Quel sera l’impact de la jaunisse sur le territoire communautaire ? C’est la question que se posent tous les analystes à deux mois de l’ouverture de la campagne européenne.

Avec tout juste 1,5 Mha dédiés à la betterave, la surface est au plus bas depuis la fin des quotas. Même sous quota, il est arrivé que cette surface soit supérieure. Si chaque pays parvient à atteindre son rendement moyen 5 ans, l’Union européenne à 28 (DOM inclus) devrait produire tout juste 17,5 Mt, soit un peu moins que la campagne précédente. Cette production ne suffira pas à couvrir les besoins en sucres alimentaire et non alimentaire (autour de 16,3 Mt) et à des fins de bioéthanol (qui pourrait atteindre les 0,9 Mt). On s’oriente de ce fait vers un bilan déficitaire, et donc à des besoins en importations.

Même déjà diminué par deux années catastrophiques, le rendement moyen 5 ans risque ne pas être atteint. Les effets de la jaunisse pourraient en effet le pénaliser fortement. Prenons un scénario que l’on pourrait qualifier d’optimiste, et anticipons un impact de la jaunisse dans les pays déjà touchés (Royaume-Uni, France, Pays-Bas et Belgique) qui se traduirait par un rendement inférieur de 10 % à la moyenne 5 ans. Dans ce cas, la production communautaire peinerait à atteindre 16,7 Mt. Si le niveau de baisse atteint 20 % en France et au Royaume-Uni uniquement (pays qui semblent les plus touchés), on atteindrait tout juste les 16,1 Mt : même pas de quoi couvrir les besoins en sucres alimentaire et non alimentaire !

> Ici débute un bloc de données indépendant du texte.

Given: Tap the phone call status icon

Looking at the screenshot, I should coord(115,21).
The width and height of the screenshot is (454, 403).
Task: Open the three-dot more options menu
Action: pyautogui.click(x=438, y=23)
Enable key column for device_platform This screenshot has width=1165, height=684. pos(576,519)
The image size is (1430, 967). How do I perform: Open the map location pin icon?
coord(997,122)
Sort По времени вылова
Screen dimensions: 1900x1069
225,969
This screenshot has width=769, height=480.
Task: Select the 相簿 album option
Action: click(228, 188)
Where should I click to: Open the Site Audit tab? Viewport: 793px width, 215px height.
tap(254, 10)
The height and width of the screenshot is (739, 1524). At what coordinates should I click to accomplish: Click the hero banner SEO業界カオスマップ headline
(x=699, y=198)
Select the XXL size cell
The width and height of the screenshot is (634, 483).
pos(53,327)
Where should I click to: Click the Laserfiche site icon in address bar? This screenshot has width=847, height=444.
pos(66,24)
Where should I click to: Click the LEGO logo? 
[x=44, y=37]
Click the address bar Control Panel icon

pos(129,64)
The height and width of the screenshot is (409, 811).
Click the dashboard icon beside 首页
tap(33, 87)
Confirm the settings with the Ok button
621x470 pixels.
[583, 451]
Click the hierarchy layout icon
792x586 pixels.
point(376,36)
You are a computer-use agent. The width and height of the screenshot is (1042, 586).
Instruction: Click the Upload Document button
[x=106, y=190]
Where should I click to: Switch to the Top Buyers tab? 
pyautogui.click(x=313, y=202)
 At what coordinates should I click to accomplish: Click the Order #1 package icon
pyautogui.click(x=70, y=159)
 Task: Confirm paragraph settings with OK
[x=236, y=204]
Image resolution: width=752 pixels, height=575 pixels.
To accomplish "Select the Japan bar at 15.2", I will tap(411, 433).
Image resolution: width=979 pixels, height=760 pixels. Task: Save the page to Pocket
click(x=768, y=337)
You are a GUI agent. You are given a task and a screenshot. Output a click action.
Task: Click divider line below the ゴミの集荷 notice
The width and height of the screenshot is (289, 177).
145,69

D’autant que les stocks européens restent bien bas. Certes la covid a entraîné une baisse de consommation, mais on ne parle plus que d’environ 0,2 Mt. Et l’on commencera donc la campagne à venir avec tout juste 2 Mt de stock, selon FranceAgriMer : c’est presque 20 % inférieur à ce que l’on avait, en moyenne, ces cinq dernières campagnes.

Autant dire que le pouvoir de négociation dans les fixations de prix de la campagne à venir est largement dans les mains des vendeurs. Des prix à parité à l’importation semblent acquis. Même si les marchés mondiaux restent bas à date (autour de 312 €/t FOB), la théorie nous indiquerait un prix « acquis » autour de 410-420 €/t sortie usine.

Par ailleurs l’éthanol vient en soutien : il a bien remonté (au-dessus de 60 €/hl) mais n’a pas encore retrouvé son potentiel d’avant covid. Toujours est-il qu’il assure déjà un débouché, pour la betterave, aussi rémunérateur qu’un sucre sortie usine autour de 380-400 €/t.

Reste une inconnue : le Brexit. L’effet devrait être mesuré durant la campagne actuelle, du fait des faibles disponibilités de l’UE à 27. Il faudrait néanmoins tenir compte de cette perte potentielle de débouchés pour la campagne future.